The next morning, Sarny tells the doctor she can no longer keep his secret. Clel interrupts the service saying that he has found two notes written and signed with his name in two different handwritings, meaning that another slave knows to write and threatens to shoot all of them. Sarny objects, saying that Clel would not shoot them because they are his only wealth. She tells Clel that she is worth the most to him because of what she knows. Callie, fearing this, ask Clel to just shoot her. The doctor intervenes, lying that he taught Egypt how to read simple things.
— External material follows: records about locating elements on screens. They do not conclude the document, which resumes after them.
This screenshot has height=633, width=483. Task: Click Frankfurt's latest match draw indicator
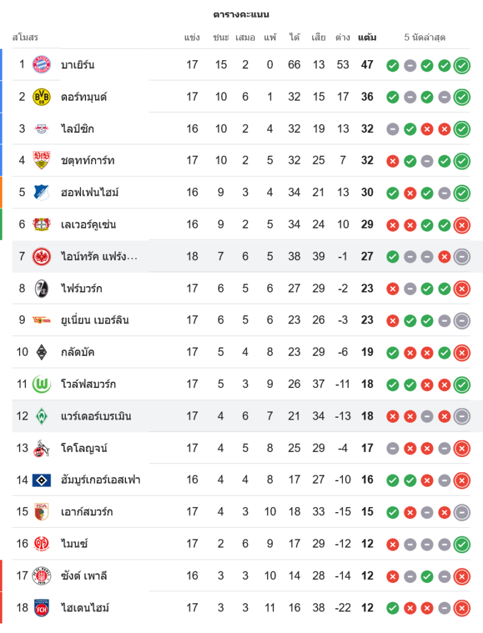(462, 256)
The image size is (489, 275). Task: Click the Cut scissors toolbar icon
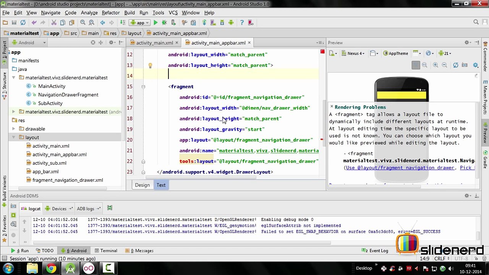click(54, 23)
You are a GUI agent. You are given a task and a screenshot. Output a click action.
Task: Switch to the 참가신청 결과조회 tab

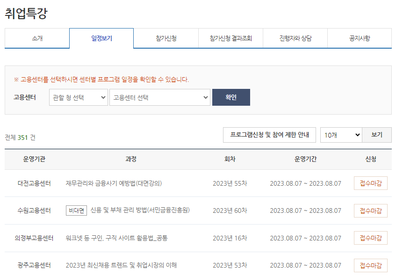point(231,38)
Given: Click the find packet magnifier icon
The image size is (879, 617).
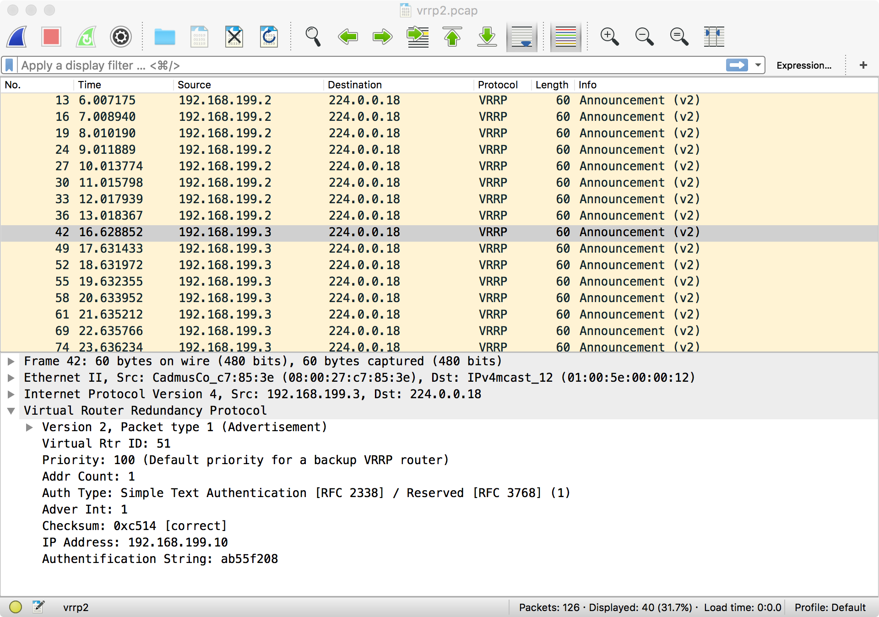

Thinking everything has been solved, Sarny is finally sold, and as she narrates, she explains that the story is about her and Nightjohn and that there is a bit of John in all of the slaves.

==Cast==
- Allison Jones as Sarny – taken care of by Delie after her mother was sold.
- Carl Lumbly as John – a slave bought by Clel who had escaped to the North, but had given freedom up so he can teach slaves how to read.
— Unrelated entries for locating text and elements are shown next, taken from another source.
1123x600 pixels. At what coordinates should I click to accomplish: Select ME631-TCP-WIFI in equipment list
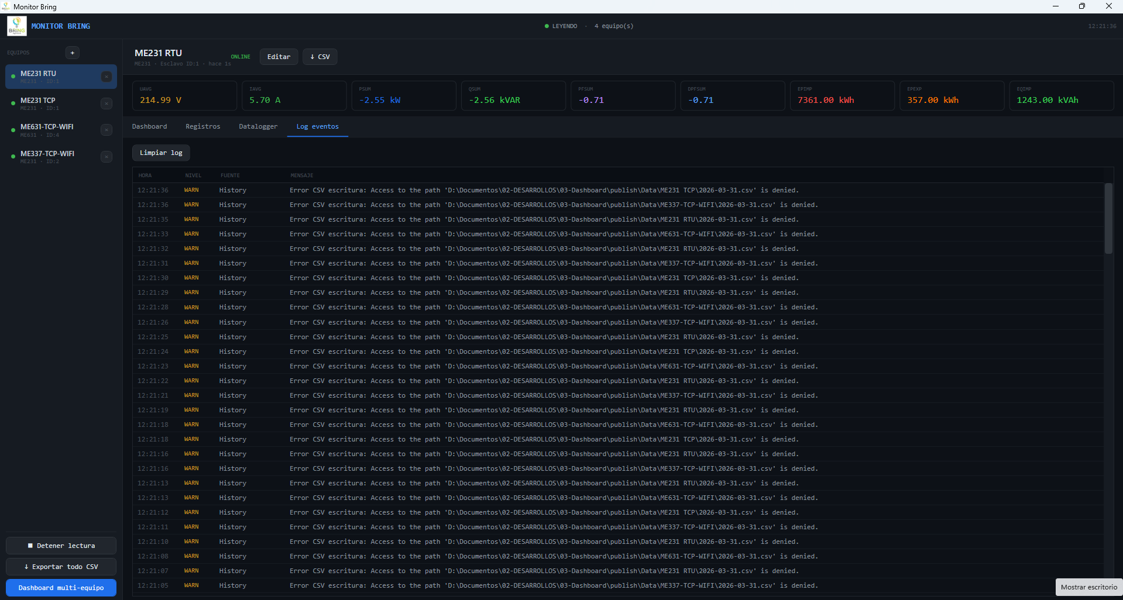(x=53, y=130)
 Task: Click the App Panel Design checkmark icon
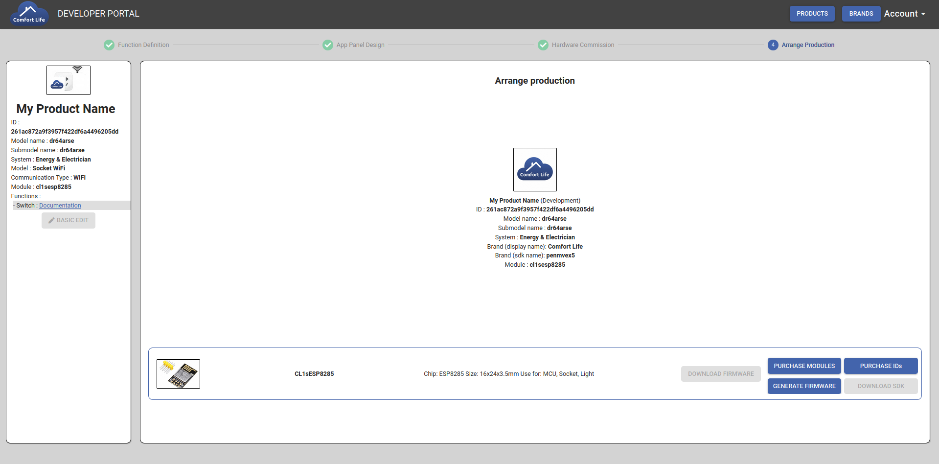click(x=328, y=45)

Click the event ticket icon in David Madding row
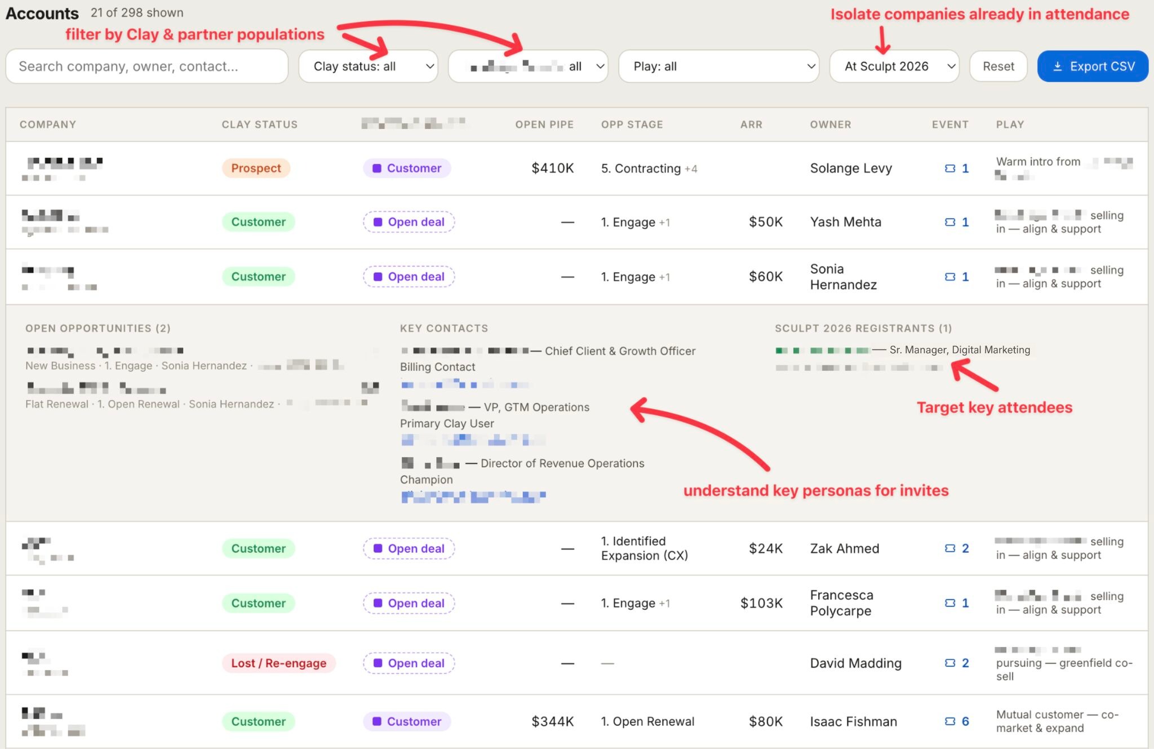click(950, 663)
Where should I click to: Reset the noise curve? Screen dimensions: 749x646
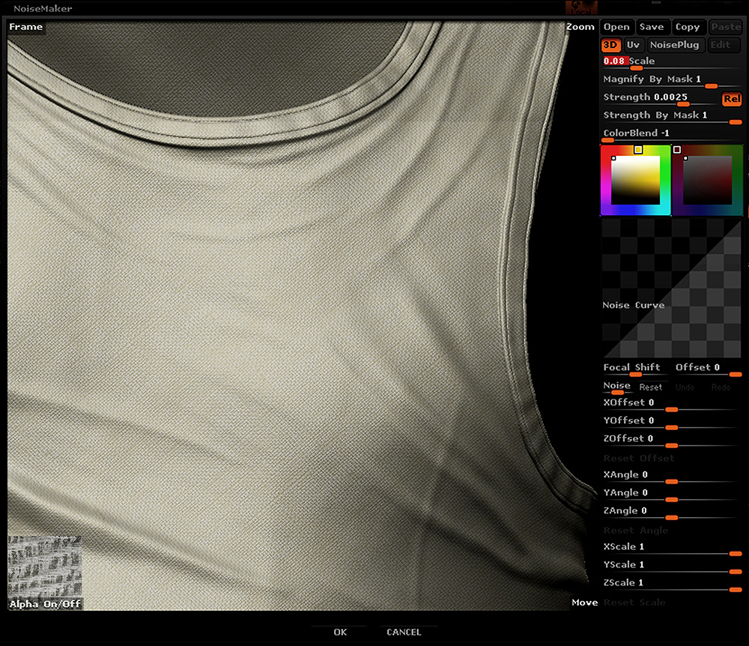[x=651, y=387]
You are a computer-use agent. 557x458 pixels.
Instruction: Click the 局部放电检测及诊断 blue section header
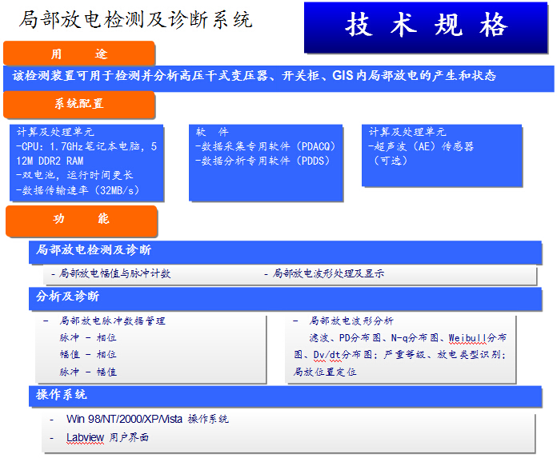94,250
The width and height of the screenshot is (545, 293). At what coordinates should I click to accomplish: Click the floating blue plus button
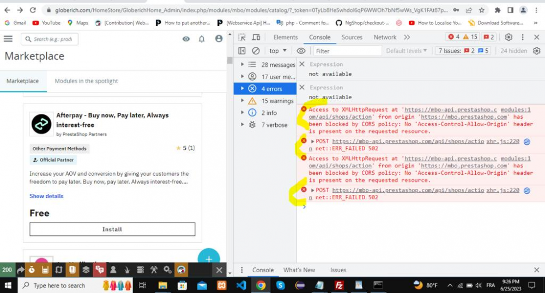click(208, 258)
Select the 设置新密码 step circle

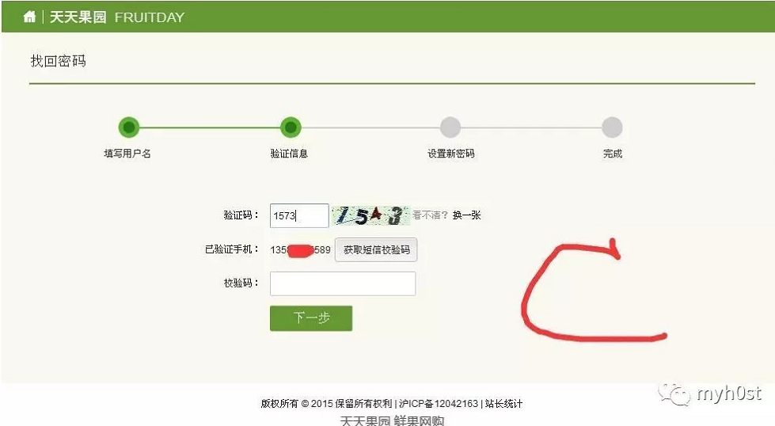coord(450,127)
- Lorraine Toussaint as Delie – acts like a mother to Sarny and is initially against learning how to read.
- Bill Cobbs as Old Man – the oldest member of the slaves who is respected by everyone.
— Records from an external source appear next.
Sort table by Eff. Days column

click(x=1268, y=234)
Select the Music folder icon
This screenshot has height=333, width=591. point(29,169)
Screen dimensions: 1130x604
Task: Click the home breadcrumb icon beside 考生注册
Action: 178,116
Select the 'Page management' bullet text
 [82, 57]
- Beau Bridges as Clel Waller – cold-hearted owner of the slaves and a cotton plantation.
- Kathleen York as Callie Waller – Clel's wife who has an affair with the doctor. She is seen as being kind and sympathetic to the slaves.
- Gabriel Casseus as Outlaw – a slave who had fallen in love with a girl from another plantation.
- Monica Ford as Egypt – Outlaw's love interest.
- John P. Ford III as Jeffrey Waller – Clel's oldest son who sees the slaves as friends.
- Damian and Auneccia Chatman as Baby Sarny

==Production==
Filmed on location in Gable, South Carolina at Rip Raps plantation, Nightjohn is a movie that depicts the lives of African American slaves in the antebellum South. Literacy plays an important part in the struggle for power between the slaves and their masters. The idea of keeping slaves illiterate was a tool for white Southerners to keep the slaves subordinate. Without the ability to read, slaves were often tricked into doing things that they did not want to do. They weren't able to read the laws or deeds that affected their future and resulted in them becoming slaves. After the civil war had ended, there was a problem pertaining to what to do for the African American people. With slavery's stabilizing influence gone, the Freedmen's Bureau was created to remedy the situation. It proposed that they should educate the former slaves and advance the reconciliation between the North and the South. They also hoped that it would create a lasting peace and order between the different races. The bureau also sought to create schoolhouses in order to regain the stability lost by the end of slavery.